Whether it’s for adding apps to your device or saving your important files and folders, reliable storage is an absolute must for your MacBook. However, there’s more than just one kind that you can choose, and the best option isn’t exactly as obvious and clear as you would think it is.
Before making a decision to go for upgraded storage or purchase external drives, you must first learn the difference between the default hard drive that comes with your machine and your external options — and the difference between said options, as well.
The hard disk drive (HDD)
A hard disk drive, or HDD, is the default data storage device of today’s laptops and desktops. This is where you’ll find the operating system and required apps installed on your machine. It varies in storage capacity depending on the machine model you are using, and uses magnetic storage, spinning disks, and a moving actuator arm to write, retain and fetch digital information whenever needed. HDDs do not require the data to be retrieved in a specific or sequential order, as it does so in a random access manner.
The first HDDs were introduced in the market by IBM in 1956, and quickly became the secondary storage unit of choice for ordinary computers in less than a decade. In the case of the MacBook, Apple provides detailed instructions on how users can back up their files and upgrade their hard drive storage.
For most casual users, the stock HDD that comes built-in is more than enough for their purposes.
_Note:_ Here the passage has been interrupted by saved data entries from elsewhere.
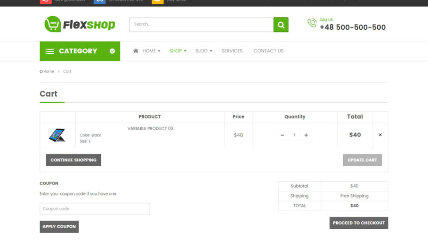
Task: Open the Contact Us page
Action: point(269,51)
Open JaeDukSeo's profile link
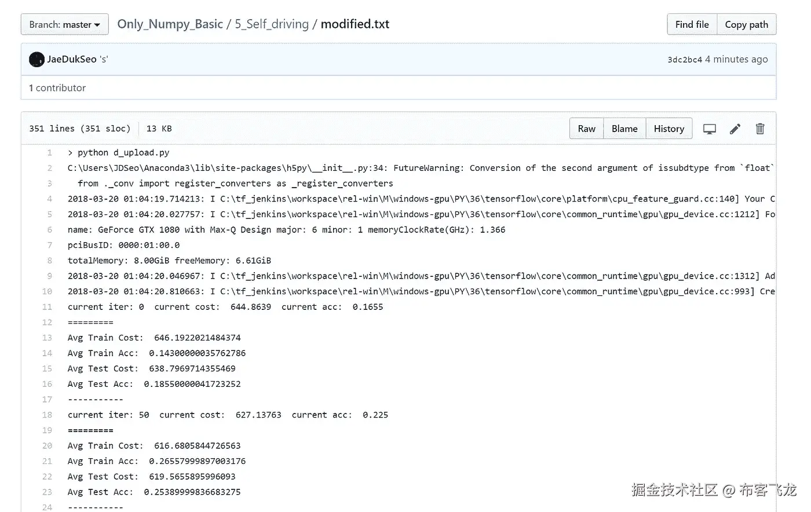This screenshot has height=512, width=811. click(x=72, y=59)
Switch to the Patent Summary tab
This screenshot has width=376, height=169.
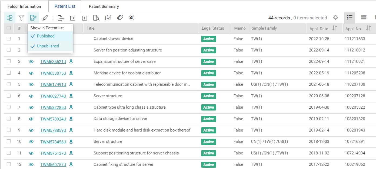(104, 6)
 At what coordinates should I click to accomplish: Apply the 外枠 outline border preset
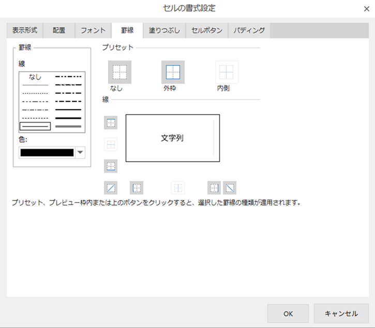pos(173,72)
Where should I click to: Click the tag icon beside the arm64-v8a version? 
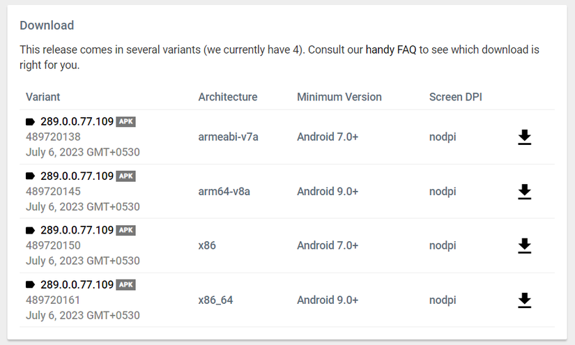click(x=31, y=176)
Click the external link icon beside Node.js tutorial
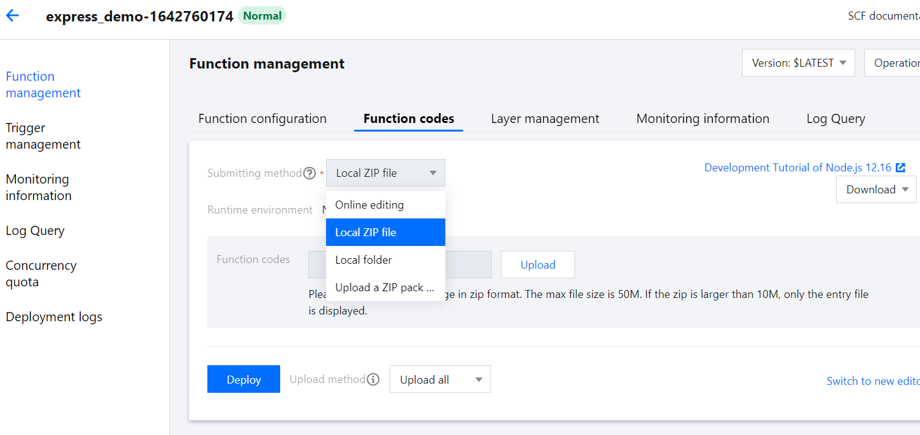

But what if you wanted a significant upgrade AND more flexibility in terms of where and how you can access your files? You may want to consider portable storage devices such as an SSD or an SSHD.
The solid-state drive (SSD)
In terms of function, the SSD (or solid-state drive) follows the operating principle of a USB flash drive, albeit with a larger capacity and quicker loading time.
SSDs use integrated circuit assemblies and electronic interfaces that are compatible with traditional HDDs. However, unlike the previous example, SSDs have no moving parts, relying instead on a microchip (which accounts for why it delivers a much faster experience).
One can argue that the proto-SSD was the 1978 StorageTek 4305, a semiconductor storage unit that was designed to work with typical HDD-reliant machines. However, the first actual SSD actually came out in 1991, in the form of SanDisk Corporation’s SSD for IBM’s Thinkpad laptops. This particular SSD had a storage capacity of 20 MB.
Not surprisingly, improved performance comes at an increased cost. As of 2017, SSDs slightly declined in terms of price (24 cents per gigabyte), but still added up to a price tag that is four times pricier than what consumer-grade HDDs can offer.
The hybrid drive (SSHD)
Yet another option exists in the form of the SSHD, or solid-state hybrid drive. It is exactly what you would think it is, based on its name: a mostly standard hard disk, but with a certain amount of solid-state storage within it as well. When you plug it into your machine, it is recognized as just one device. An embedded controller chip decides the destination of the files you save on it - whether it goes to the SSD or the space allocated for the HDD. For this reason, SSHDs do not require any special software or configuration prior to use.
The first hybrid drives came out a little over a decade ago. In 2007, tech companies Samsung and Seagate pioneered the hybrid drive with their respective models, the Samsung SpinPoint MH80 and the Seagate Momentus PSD, both of which were 2.5-inch drives that came in 128 MB and 256 MB flash memory variants. However, the first product to actually bear the “solid-state hybrid drive” moniker was Seagate’s Momentus XT, a 500 GB HDD/4 GB NAND flash memory drive, which was released in 2010.
The verdict: HDD vs SSHD vs SSD
The simplest way to figure out which of these three options is best for you is to determine what you value most when it comes to storage.
- If you’re after the best performance possible, then prepare to shell out money for an SSD, as it offers the fastest loading time. However, remember that in terms of price, the SSD will set you back a considerable bundle.
- If you’re after getting the largest possible storage size, then go for an SSHD. It certainly won’t be as fast as an SSD, though.
- If you’re on a limited budget — or if you don’t need that much storage space or high-speed performance to begin with — just stick to the typical HDD. Save your money for an HDD upgrade instead.